From the line that contains "This screenshot has" to the last line of the data below, transcribe every line exactly. Do not include the pictures.

[Stored items]
────────

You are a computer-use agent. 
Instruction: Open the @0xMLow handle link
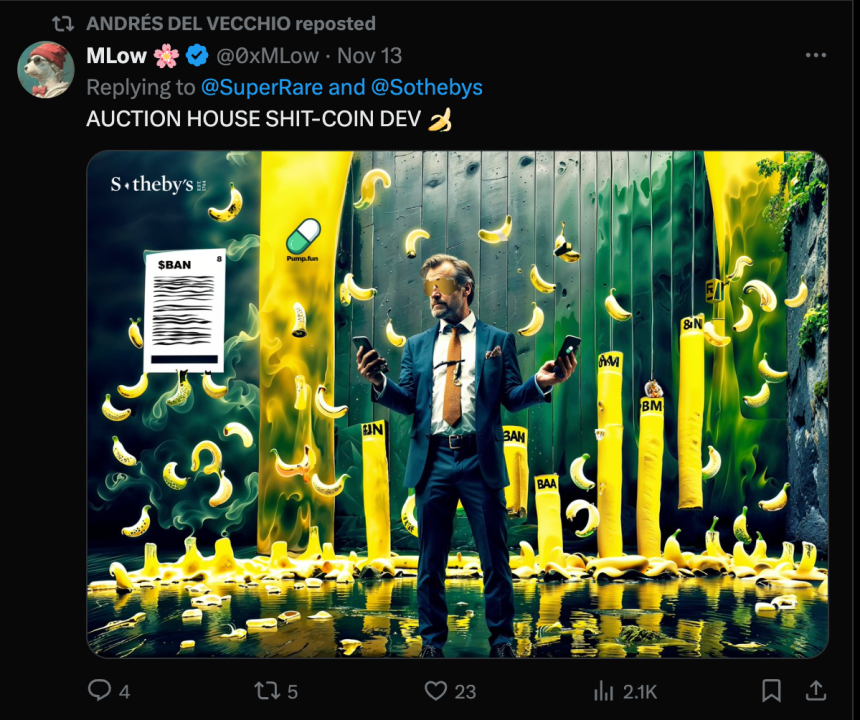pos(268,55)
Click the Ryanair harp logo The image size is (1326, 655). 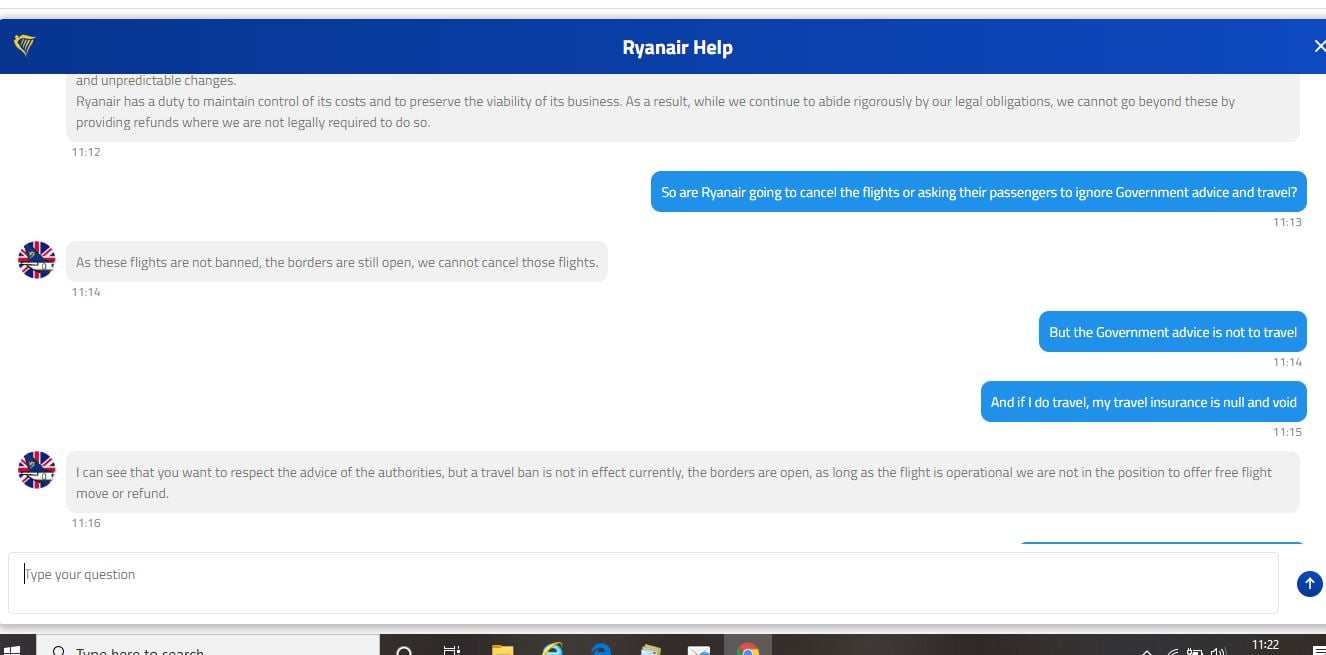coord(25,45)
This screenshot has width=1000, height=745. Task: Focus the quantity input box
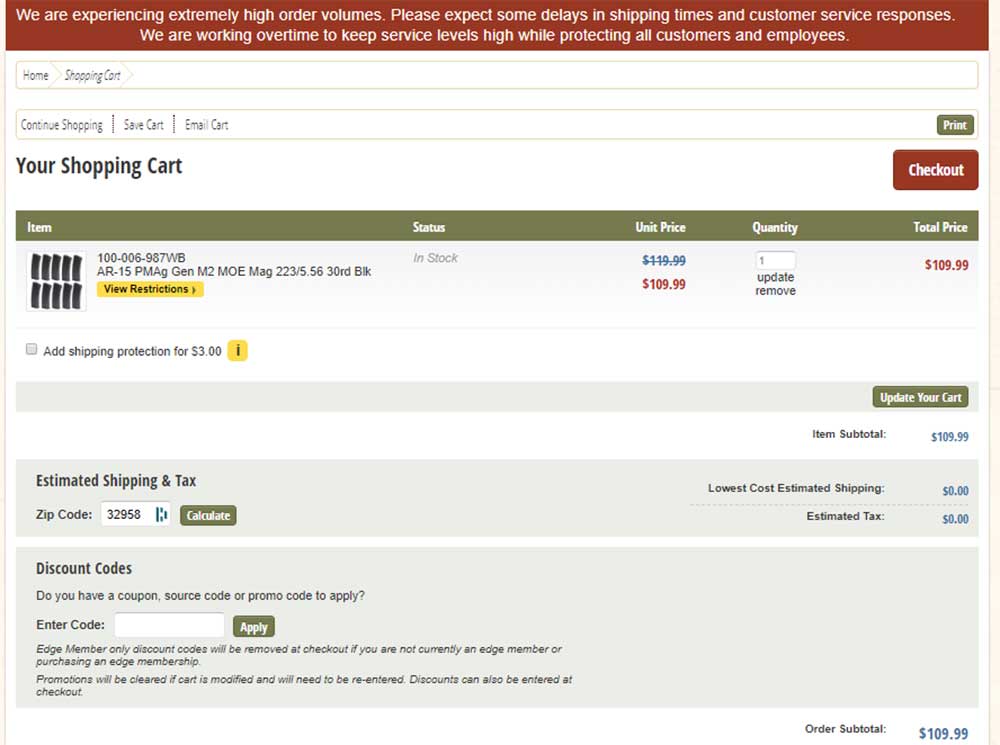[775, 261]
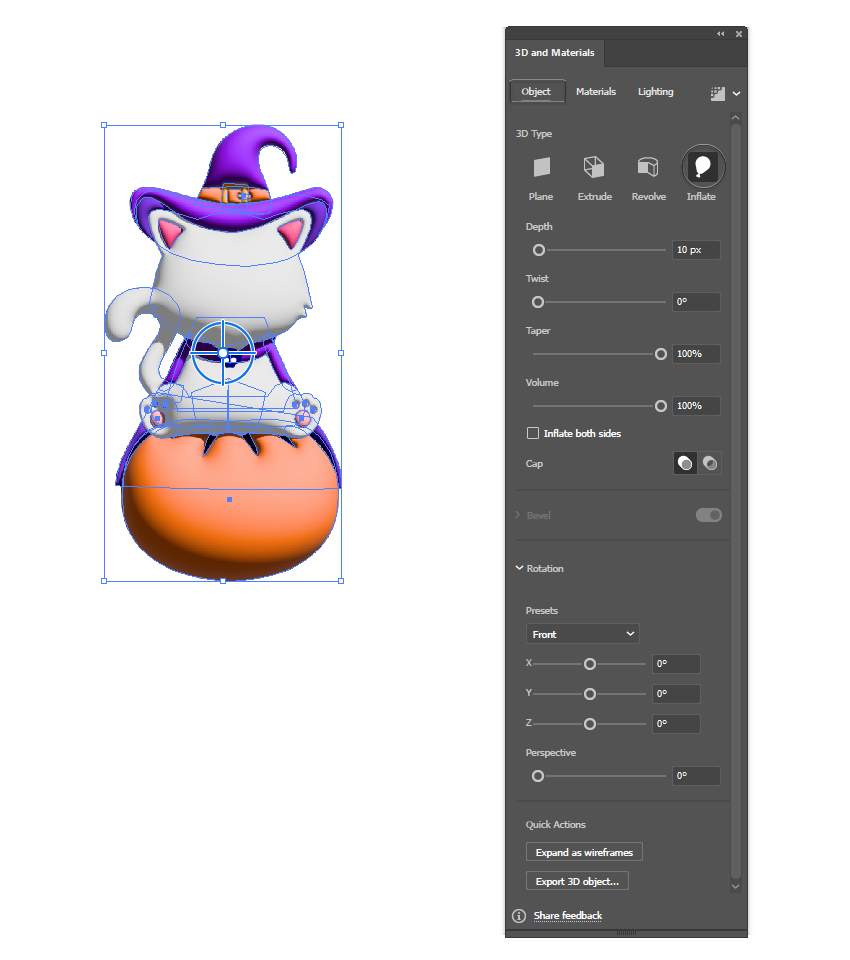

────────

=== YOUR RESPONSE ===
This screenshot has width=1000, height=745. Task: Focus the quantity input box
[775, 261]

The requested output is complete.